Still, I remember when numbers had the power to both shock and surprise us: “Hundreds of cars were involved in a pile-up on icy I-95 just south of the nation’s capitol.” “20,000 fans Crammed into the RBC on Saturday to see the Wolfpack take on the Tarheels!” Hundreds, thousands, hundreds of thousands — big numbers, but numbers close enough to our own lives to have meaning, to be understood, to be confronted.

Studying and teaching about digital culture brings me into regular contact with a class of numbers that need a new name. I vaguely remember a math professor talking, during my freshman year (back when one was allowed to call it that), about “imaginary numbers” — a number with a negative square, hence, a number that could be defined but did not exist. When I read about the Internet I find myself constantly running into a different kind of number — a number that exists but is really beyond our imagination. Perhaps we could call them whelms: "numbers, the implications of which capsize us, overrunning our understanding.” (And that, “to capsize, to overrun” is, according to the Oxford English Dictionary, the meaning of “whelm.” “Overwhelm”, strangely, means the same thing — but if I’m going to make a noun from a verb — whelm seems the better choice.)

So what are some whelms recently in play?

700 million: the estimated population of Facebook Nation.
1.5 to 2 billion:  searches performed by Google every day.
200 to 400 billion: the number of stars in the Milky Way galaxy, which is but one of approximately 500 billion galaxies in the visible universe, which is only 4 percent of the entire universe.

The thing about whelms is that they encourage us to go for a walk, or make a sandwich, or watch TV, go shopping, head for the bar, anything — because there is just no way we are ever going to get our heads around numbers of such magnitude…except sometimes they sneak up on us, and we are startled into considering the actual implications of a whelm. It happened to me yesterday. As some of you know, because you are them, I spend a good deal of time browsing the wonderful world of digital information looking for fascinating stories to pass along to my students. 

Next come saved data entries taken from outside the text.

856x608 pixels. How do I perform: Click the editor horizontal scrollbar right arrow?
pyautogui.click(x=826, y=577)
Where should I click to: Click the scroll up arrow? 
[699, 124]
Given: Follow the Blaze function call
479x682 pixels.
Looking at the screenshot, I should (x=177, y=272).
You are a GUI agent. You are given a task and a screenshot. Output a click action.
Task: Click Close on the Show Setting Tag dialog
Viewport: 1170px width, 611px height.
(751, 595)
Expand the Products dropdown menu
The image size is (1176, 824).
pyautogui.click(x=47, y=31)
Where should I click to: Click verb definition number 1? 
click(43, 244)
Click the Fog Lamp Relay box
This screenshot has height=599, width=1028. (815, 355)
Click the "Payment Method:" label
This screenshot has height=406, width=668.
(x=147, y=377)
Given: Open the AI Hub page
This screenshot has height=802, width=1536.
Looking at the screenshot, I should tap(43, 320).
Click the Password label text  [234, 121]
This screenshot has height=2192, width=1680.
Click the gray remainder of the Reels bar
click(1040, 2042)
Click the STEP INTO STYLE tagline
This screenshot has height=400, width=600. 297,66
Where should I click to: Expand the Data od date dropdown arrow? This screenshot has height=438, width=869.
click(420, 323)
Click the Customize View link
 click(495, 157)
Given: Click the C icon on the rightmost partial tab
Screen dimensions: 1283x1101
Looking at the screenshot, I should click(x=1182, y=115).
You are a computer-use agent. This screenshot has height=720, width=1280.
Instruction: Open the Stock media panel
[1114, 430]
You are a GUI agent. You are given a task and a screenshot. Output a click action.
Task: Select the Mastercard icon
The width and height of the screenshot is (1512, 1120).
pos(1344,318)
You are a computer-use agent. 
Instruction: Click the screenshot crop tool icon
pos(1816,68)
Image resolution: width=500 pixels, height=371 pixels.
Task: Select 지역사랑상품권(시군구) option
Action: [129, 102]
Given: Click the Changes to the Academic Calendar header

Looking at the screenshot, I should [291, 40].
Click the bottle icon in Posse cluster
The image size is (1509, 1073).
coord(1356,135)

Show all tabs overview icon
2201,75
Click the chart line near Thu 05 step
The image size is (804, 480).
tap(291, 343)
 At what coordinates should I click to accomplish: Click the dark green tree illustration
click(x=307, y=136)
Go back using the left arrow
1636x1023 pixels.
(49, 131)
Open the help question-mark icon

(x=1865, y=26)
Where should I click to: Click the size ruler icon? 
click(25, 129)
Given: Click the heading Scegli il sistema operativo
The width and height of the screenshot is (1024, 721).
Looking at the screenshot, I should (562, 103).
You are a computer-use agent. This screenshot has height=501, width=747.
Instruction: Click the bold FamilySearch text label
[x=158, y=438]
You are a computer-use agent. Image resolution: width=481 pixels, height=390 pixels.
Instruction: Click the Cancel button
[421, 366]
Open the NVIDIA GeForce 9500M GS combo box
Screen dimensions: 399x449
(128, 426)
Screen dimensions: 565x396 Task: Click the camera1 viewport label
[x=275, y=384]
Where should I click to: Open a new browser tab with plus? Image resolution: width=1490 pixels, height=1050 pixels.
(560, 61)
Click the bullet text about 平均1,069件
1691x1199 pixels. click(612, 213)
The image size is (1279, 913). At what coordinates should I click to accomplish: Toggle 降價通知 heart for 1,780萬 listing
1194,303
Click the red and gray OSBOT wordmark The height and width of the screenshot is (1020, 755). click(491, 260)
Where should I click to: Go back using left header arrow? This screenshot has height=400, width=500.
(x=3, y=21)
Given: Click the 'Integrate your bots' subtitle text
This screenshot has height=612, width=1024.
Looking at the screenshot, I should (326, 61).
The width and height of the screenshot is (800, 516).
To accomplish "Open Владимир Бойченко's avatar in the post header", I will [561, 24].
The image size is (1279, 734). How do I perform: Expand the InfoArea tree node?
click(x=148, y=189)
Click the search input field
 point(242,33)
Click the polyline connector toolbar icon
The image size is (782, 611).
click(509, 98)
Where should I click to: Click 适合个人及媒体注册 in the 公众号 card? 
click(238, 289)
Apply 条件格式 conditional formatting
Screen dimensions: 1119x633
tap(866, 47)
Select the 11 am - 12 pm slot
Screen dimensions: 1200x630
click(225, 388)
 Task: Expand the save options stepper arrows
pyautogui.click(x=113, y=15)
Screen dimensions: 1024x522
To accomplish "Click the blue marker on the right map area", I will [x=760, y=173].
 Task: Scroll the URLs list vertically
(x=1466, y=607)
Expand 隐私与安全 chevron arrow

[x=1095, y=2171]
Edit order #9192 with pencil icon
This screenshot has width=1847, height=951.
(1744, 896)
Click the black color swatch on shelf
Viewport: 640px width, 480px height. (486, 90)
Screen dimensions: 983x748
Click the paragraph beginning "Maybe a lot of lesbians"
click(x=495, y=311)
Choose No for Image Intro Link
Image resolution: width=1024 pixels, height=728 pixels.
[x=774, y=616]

PC World once provided us with this whelm:

“Facebook estimate its users' photo archives reach 100 billion images by the end of the summer." (2011)

Here is the context that allowed me to consider the whelm. One of the hats I occasionally wear is that of an “artist.” I claim the hat not solely to justify the amount of time I spend creating images and constructions, but more pragmatically, because people have actually spent money to acquire said works. Still, one of the places where I would least like to wear the artist hat is at a place like Artsplosure — a large arts festival held annually here in Raleigh. It is your standard art fair. Hundreds of artists set up their booths and people wander through, gazing at the wares and pawing through the bins. There are far more shoppers than buyers. I have never bought anything at Artsplosure. It is certainly not because there is nothing worth buying. On the contrary, there is always some very nice work on display — but buying art is, well, it's complicated. And it was within that complicated context that I considered the whelm of images on Facebook, and how it might inform the world of art.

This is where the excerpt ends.